復活後の第2主日の福音は、復活された主が弟子たちに現れる場面です。イエス亡き後、弟子たちは戸に鍵をかけて閉じこもっていました。イエスが逮捕された時、恐ろしさのあまり、主を見捨てて逃げてしまった人々です。彼らは、恐れと失望の中で 家の戸に鍵をかけて閉じこもっていました。「全ては終わった」という無力感しかなかった事でしょう。そのような弟子たちの前に復活の主が現れ、彼らの真ん中に立ち「あなたがたに平和があるように……」と言われます。これが復活の主の第一声です。自分を見捨てた弟子たちに対する恨みの言葉でもなく、彼らの平安を願う言葉であったことに心を打たれます。そして、十字架の傷跡をお見せになります。釘を打ち込まれた手の傷痕、槍で刺し貫かれた脇腹の傷痕。この傷跡をイエスは、あえて弟子たちにお見せになっています。それは、ゆるしているからです。深い傷を負わせた弟子たちに、その傷跡をはっきりと見せることによって弟子たちをゆるしていることを伝えておられるのです。イエスのこのゆるしは、不正をなかったことにしたり、見過ごしたりすることではありません。

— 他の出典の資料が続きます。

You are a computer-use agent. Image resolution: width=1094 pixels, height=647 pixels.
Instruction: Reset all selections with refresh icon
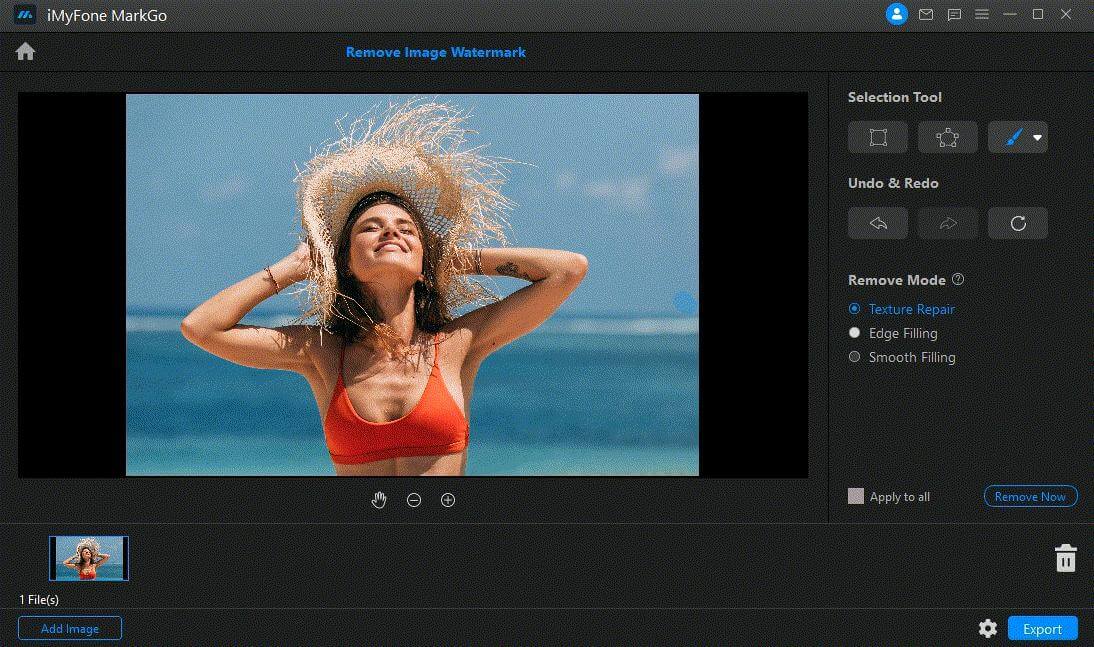pos(1017,224)
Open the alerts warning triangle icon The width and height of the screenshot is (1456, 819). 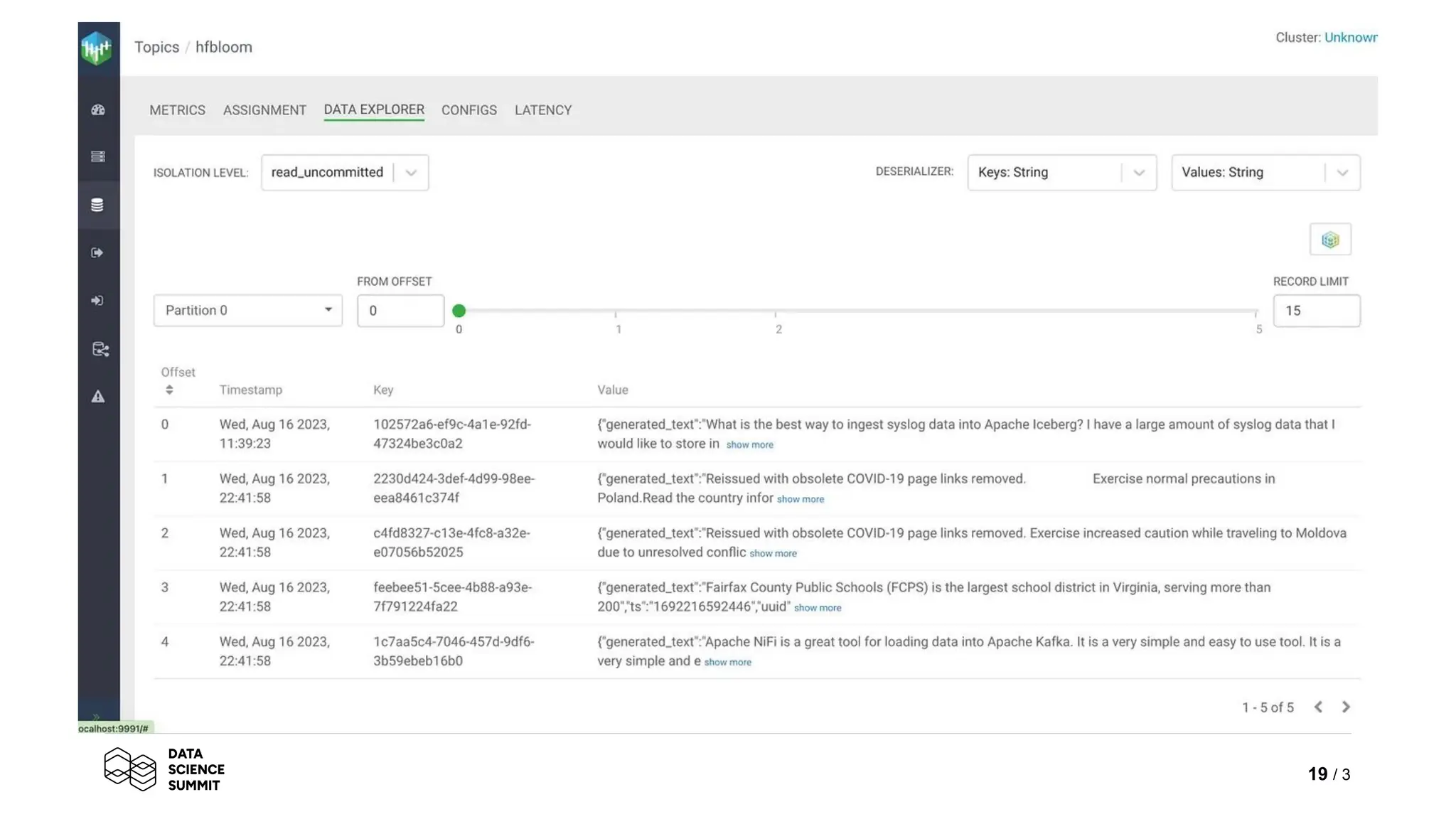[98, 397]
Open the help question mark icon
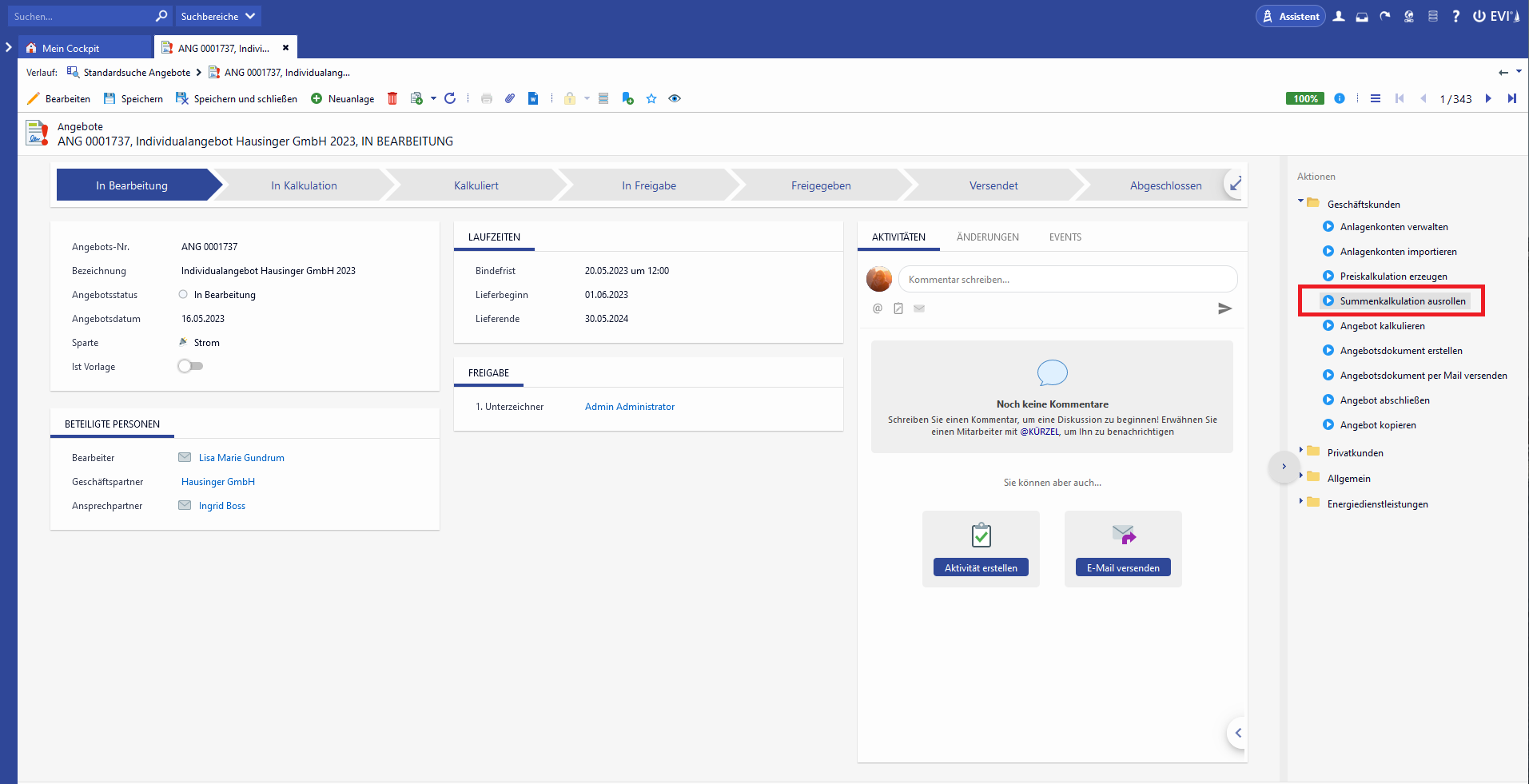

イエスは人間の尊厳がないがしろにする罪の現実に対して激しく憤られる方です。私たちが忘れてはならないのは、「復活されたイエスの身体から、その傷跡は消えていない」ということです。そこから、新しい道が開かれるところに目を向けさせようとしているのです。この世の現実がどんなに不完全であっても、私たちのあるがままの姿がどれ程罪多きものであっても、私たちは復活された主を見つめながらゆるしを願い、立ち上がることが出来るという神からの保証です。そこで、本当のゆるし、本当の救いが何であるかを知らされるのです。
私たちの存在を、神はこれ程の思いを持って、かけがえのない存在として護り通してくださいました。それが、イエスの教えて下さった神の心です。あなたも、わたしも、決して失われはならない大切な存在なのです。そのままのあなたでよいから、わたしのもとへ来なさい……と招いておられます。この愛とゆるしの声が、私たちに生きる力を与えてくださいます。イエスの語る「ゆるし」とは、人間の力によって実現するゆるしではありません。人も自分もゆるせない、そのような私たちに対する神の「ゆるし」です。本当の平和はそこから生まれます。「あなたがたに、平和があるように」と言われたイエスは、弟子たちに息を吹きかけ、「聖霊を受けなさい」とおっしゃいました。この聖霊の助けと導きによって私たちは、どのようにして神の心に近づくかを教えられます。
ここで、アダムが神から命の息を吹き入れられて新しく生きる者となった(創世記2・7)ことを思い起こしましょう。閉じこもっていた弟子たちを立ち上がらせ、宣教の第一人者に変えたのは聖霊です。神からの息吹を受けて初めてその使命を生きる事ができるのです。
「ありのままのあなたで、わたしに従う者となりなさい。そして、わたしがいつもあなた方と共にいることを思い起こしなさい……」この招きの言葉があるから、私たちは自分の未熟さ、不完全さの中にありながらも勇気をもって立ち上がることが出来るのです。どんな困難の中にあっても、主が与えられる平和、主のみが与えることの出来るこの平和を奪うことのできるものは、どこにも存在しないのです。天に昇られたイエスをこの目で見ることはできません。しかし聖霊の助け導きよって、復活して生きておられるイエスが共にいて下さることを信じる恵みを頂いているのです。それが、見ないで信じる幸いな者の信仰です。福音書は、この言葉で締めくくられています。
「わたしは復活であり命である。わたしを信じる者は死んでも生きる。生きていてわたしを信じる者はだれも決して死ぬことはない。このことを信じるか」(ヨハネ・11~25)
イエスはこのことを私たちに問いかけておられます。父なる神のもとに昇られたイエスを私たちはこの目で見ることはできません。聖霊の働きを受けて、慈しみ深い主のみ心に委ねながら、「主よ、あなたを信じて立ち上がる恵みを下さい!」と信仰告白をさせて頂ける者は幸いです。今日は、このいつくしみ深い主のみこころに出会った使徒たちの喜びを共に思い起こし祈る日です。